Gender-Responsive Budgeting in the Asia-Pacific Region is a research project located at the Hawke Research Institute and the Research Centre for Gender Studies, University of South Australia. The project involves a collaboration between Rhonda Sharp (University of South Australia), Diane Elson (University of Essex) and Siobhan Austen (Curtin University of Technology).
What is our purpose?
Gender-responsive budgeting has caught the attention of activists, gender researchers, policy makers and the development community across the globe and has become an integral part of efforts to advance gender equality. The challenge is how to devise and implement sustainable gender budgeting with objectives consistent with a country's circumstances.

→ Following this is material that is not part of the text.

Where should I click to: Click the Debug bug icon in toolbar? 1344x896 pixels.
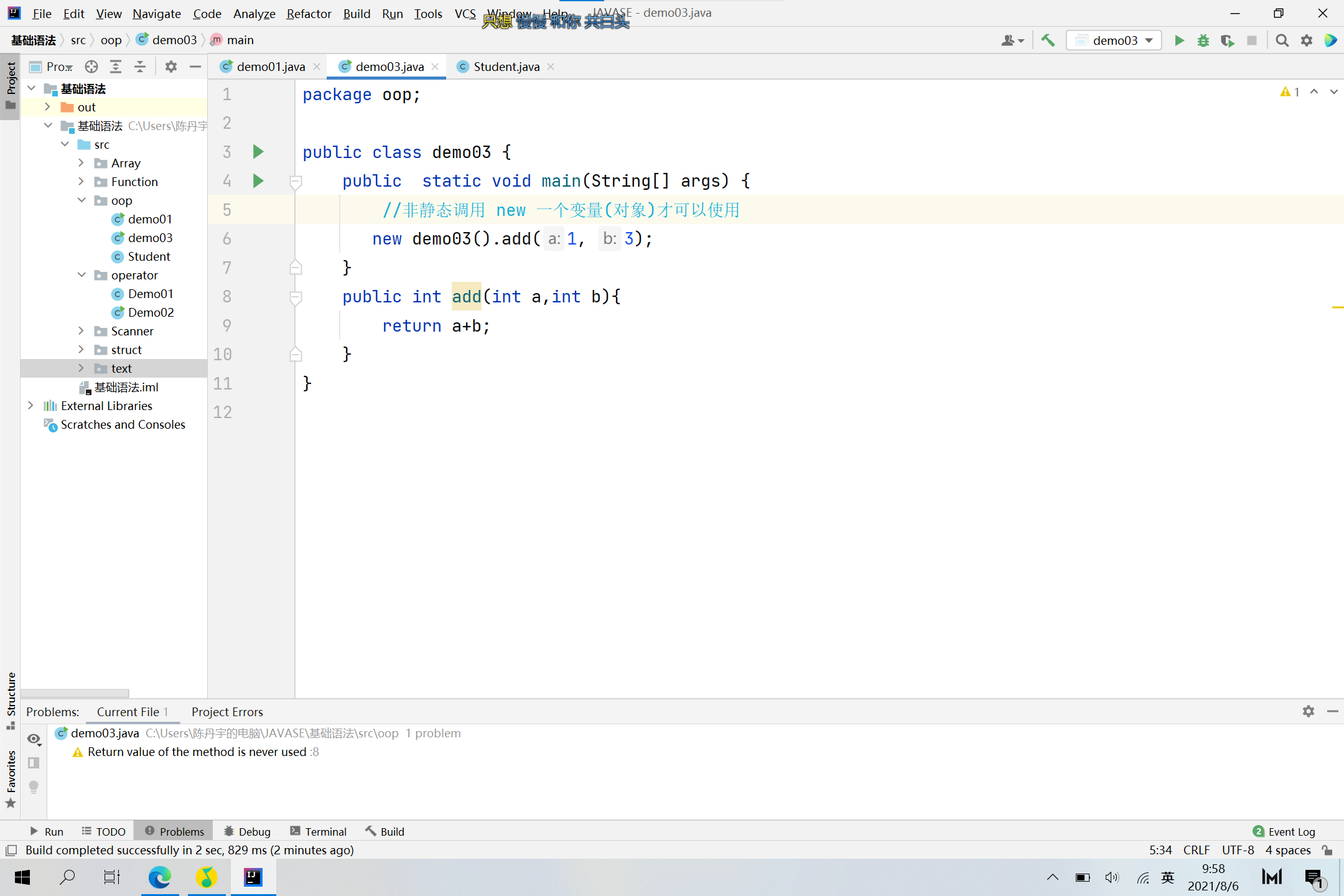click(1203, 40)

Despite being 'invented' in Australia in the mid 1980s, and increasingly taken up in a variety of ways by Asia-Pacific governments and civil society groups, there is little published research on the region's gender-responsive budgeting initiatives and limited understanding of their possibilities. Major aid programs in the region have been relatively slower than elsewhere in the world to use gender-responsive budgeting approaches to promote women's economic empowerment.

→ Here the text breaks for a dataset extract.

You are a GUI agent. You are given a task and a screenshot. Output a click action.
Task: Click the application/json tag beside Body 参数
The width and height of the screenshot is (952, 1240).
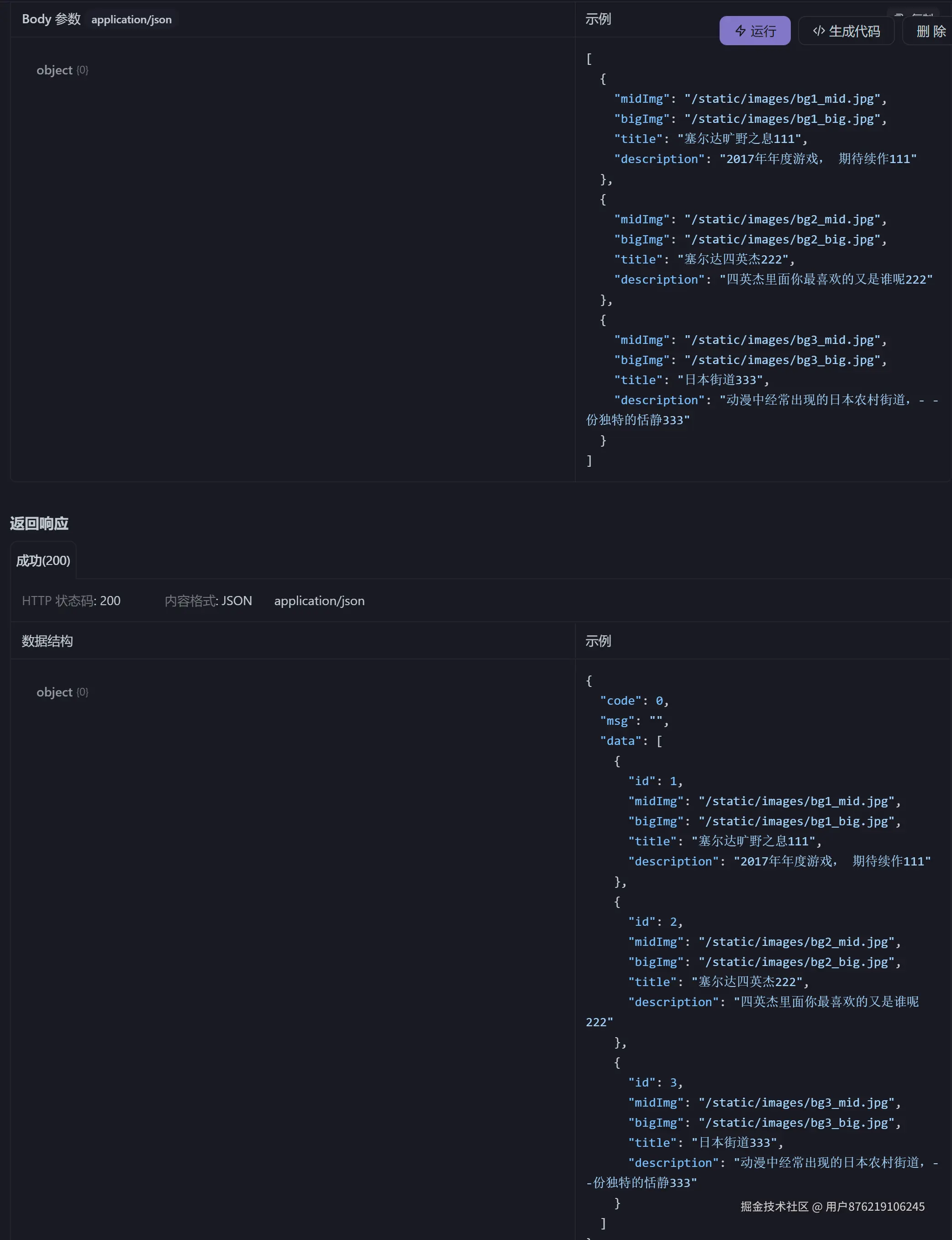click(131, 19)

This project seeks to fill a gap in existing knowledge by examining the practices of, and potential for, integrating a gender perspective into budgetary processes in the Asia-Pacific region. The research aims to inform stakeholders in the development process how public expenditure and revenue raising can contribute to equality between men and women and to women's economic empowerment. It also seeks to generate resources that are specific to the region that can be used by governments, civil society, researchers and policymakers.
For more resources on gender-responsive budgeting see UNIFEM's Gender-Responsive Budgeting site.
What is our approach?
This project uses quantitative and qualitative data to undertake:
- a review of the evidence of the gender-responsive budget practices of several countries in the Asia-Pacific region. (See Country profiles)

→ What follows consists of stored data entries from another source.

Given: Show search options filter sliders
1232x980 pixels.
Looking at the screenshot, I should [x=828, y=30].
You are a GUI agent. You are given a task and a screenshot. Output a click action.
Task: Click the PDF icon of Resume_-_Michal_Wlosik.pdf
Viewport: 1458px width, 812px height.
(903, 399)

- a case study of the practices and potential of the Indonesian national gender budget initiative. (See Country profiles, Publications, and Media and team updates)
- a counterpoint case study of Timor Leste focusing on the enabling and constraining factors for introducing gender-responsive budgeting. The potential for gender-responsive budgeting to promote women's economic empowerment is explored with an analysis of the education sector drawing on the Timor Leste Living Standards Surveys. (See Country profiles, Publications, and Media and team updates).
This two-year research project was initially funded by an Australian Development Research Award, a national competitive grant scheme financed by the Australian Agency for International Development (AusAID), from 2008 to 2010.